I had remembered seeing, maybe quarter of a century ago, a chilling German film on the subject of the Wannsee conference at which a group of 15 Nazi bureaucrats had gathered on Jan 20, 1942 to lay out the parameters for the final solution to what the Nazis thought of as their Jewish problem. I had been mightily impressed by that film, which was shot in the very same conference hall that the original conference had been held in, and which lasted exactly 85 minutes, the time that the conference itself actually occupied. Later, in 2002 I had seen an English language version covering the same subject-matter, in which Kenneth Branagh played a terrifyingly polite, sinister Reinhard Heydrich,  Chief of the Nazi security services, an ambitious  man spoken of  as a possible successor to Hitler, who orchestrated the discussion, steered it through “problems” like the mischlinge (mixed-race Jews), deportations,  a Jewish work force, towards “evacuation”, which seemed to be a euphemism for extermination and mass killing. He steered it past the objections of some of the assembled civil servants, men responsible for the Nuremberg laws already in force and governing the lives of Jews, who claimed that everything was working as it should, and the proposals for change were unnecessary.   I remember in this second film, brief whiffs of normalcy were introduced as a couple of these civil servants expressed anxious disagreements, only to be silenced after a hurried, personal conference with Heydrich. I don’t remember any such  disagreements being expressed in the more rigorous, less dramatic German film.

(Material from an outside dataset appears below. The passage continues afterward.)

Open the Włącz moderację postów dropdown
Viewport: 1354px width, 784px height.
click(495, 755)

Perhaps when I picked up the little book I was hoping to read the script of the movie, or at least the transcript of the 85-minute discussion at Wannsee on that 1942 January day. But it did not contain that, because no such transcript ever existed. All that was recorded were notes taken by a stenographer, and written up into a protocol, as it was called, a report, of which 40 copies were made and distributed around the Nazi ministries, and of which only one copy was discovered in the files of the German  Foreign Office in 1947.

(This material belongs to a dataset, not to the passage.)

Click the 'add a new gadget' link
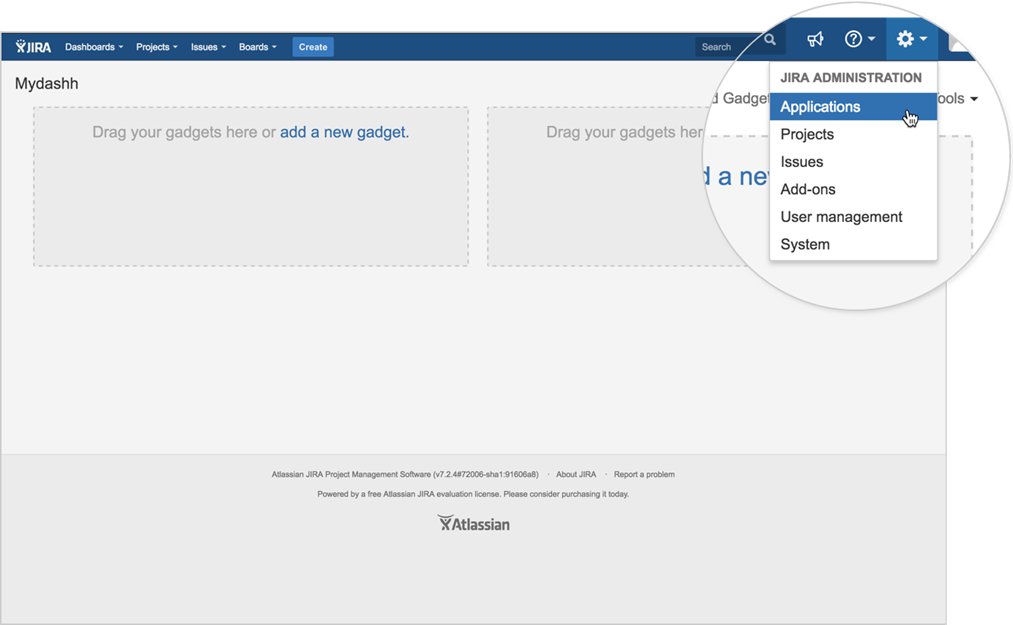The image size is (1013, 625). point(343,132)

Furthermore, according to Roseman, even the cold-blooded, pathological Heydrich had been careful in the conference not to mention openly that they were really talking about the extermination of millions of people. Although Roseman does say that such policies were implied by their euphemistic way of talking about what had already happened, and was planned to happen in future, to the Jewish people of Europe. Following discovery of the Wannsee Protocol, and its use in the Nuremberg and Eichmann trials, which threw some light on why the conference was held when it was, Wannsee became not so much the place where the Final Solution was decided upon (since the Protocol never specifically supports that conclusion), as the symbol for the full force of the Final Solution, which swung into action after Wannsee.
Indeed, the Protocol --- a mere 10 pages of rough notes ---- said that in spite of many difficulties the Jewish problem had been proceeding apace, with some 537,000 Jews already “sent out of the country” by October 31, 1941.
The report noted with satisfaction that the Jewish people or their organizations had themselves financed their emigration by way of an emigration tax used to finance the movement of poor Jews, at a cost of some $9,500,000.
Yet much remained to be done. Emigration had now been forbidden, so a new method had to be provided, as some 11 million Jews were left in 34 European countries or territories, and the report left little doubt as to the thinking that had emerged from the Conference.
“In the course of the Final Solution,” they wrote, “and under appropriate leadership, the Jews should be put to work in the east. In large, single-sex labour columns, Jews fit to work will work their way eastwards constructing roads. Doubtless the large majority will be eliminated by natural causes. Any remnant that survives will doubtless consist of the most resistant elements. They will have to be dealt with appropriately, because otherwise they would form the germ cell of a new Jewish revival. (See the experience of history.)”
Obviously the film-makers must have combed every reference they could find in archives to enable them to create the conversations that went on during the conference. The German version appears to have been more faithful than the British to the reality of the conference, the only diversions from the grim central purposes of the meeting that they allowed being one of the participant’s reference to his dog outside, and various other topics of ordinary conversation, interspersed between the matters of grim reality by which they were confronted.
A review written by a man called Manavendra K. Thakur, apparently of Rutgers  University, after seeing the German version of the film, gives a better account of the impact it made than anything I could write, after all these years.
“Ultimately….what is most striking about the film and the events it portrays is how casually it all happens. One man came to the conference from a shopping trip. Another man leaves the conference to see why his dog is barking outside, while the others inside continue to sip cognac and brandy. And when a railway official complains that seat repair costs have been rising, it all seems no different from any corporate board meeting -- until you realize that the official is annoyed because the frozen bodies of Jews stuck to their train seats in the cold cannot be removed without damaging the seats.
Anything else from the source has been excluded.